The default position of American medicine is diagnose and treat.
In order to make an informed decision about end of life care a third category requires exploration. Prognosis addresses the possible outcomes of treatment or no treatment. It includes the potential side effects and complications of treatment as well as an estimation of how much time may be gained.
Prognosis is an inexact calculus. While it may define how many will be alive in a given time frame, it does not identify who will survive that long. As importantly, it does not describe the quality of life for the survivors.

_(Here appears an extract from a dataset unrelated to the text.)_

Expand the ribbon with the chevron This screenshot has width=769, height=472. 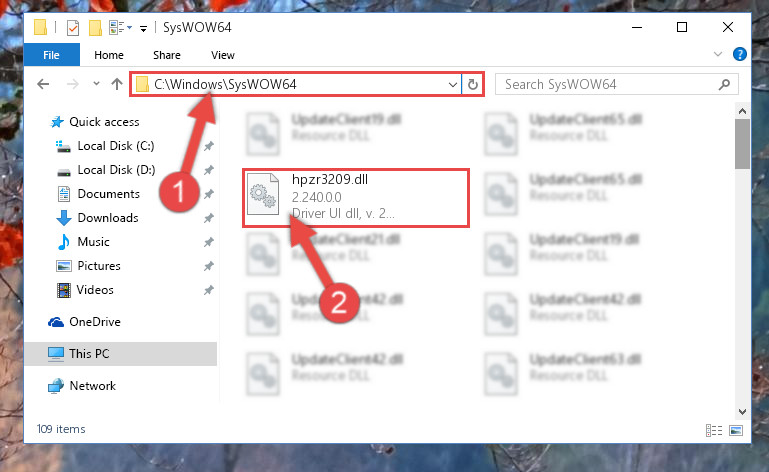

In the absence of living wills, patients receive life-saving care.
This may begin in an ambulance, an ER or an ICU. Their ability to communicate their preferences is often compromised in these settings. We do not want the medical system to decide who gets treated. It is our responsibility to define what interventions make sense for us.
Many people who do not want to die in a hospital, intubated, on a respirator, pierced by a web of intravenous lines, are dying this way. All definitions of a good death include some degree of control. We cannot prevent death, but we can dictate how we want to be cared for at the end of our lives.
What You Can Do:
· Speak with family and health care professionals about your preferences for end-of-life care.
· Create (and update should your feelings change) a living will to define your preferences and protect yourself from unwanted interventions.
· Support efforts to fund palliative and hospice care designed to make patients as comfortable as possible and to offer support to their caregivers.
· Your physician will be the most important source for understanding your condition. But doctors often feel uncomfortable discussing prognosis. Online data from reputable treatment centers provide diagnosis specific prognosis algorithms. This is not a substitute for your doctor but can enhance your understanding and ability to ask specific questions. For elderly patients UCSF medical school created ePrognosis.ucsf.edu.org.
· Qualification for financial benefits for hospice care can be obtained from state government guidelines called Local Coverage Determinants (LCDs).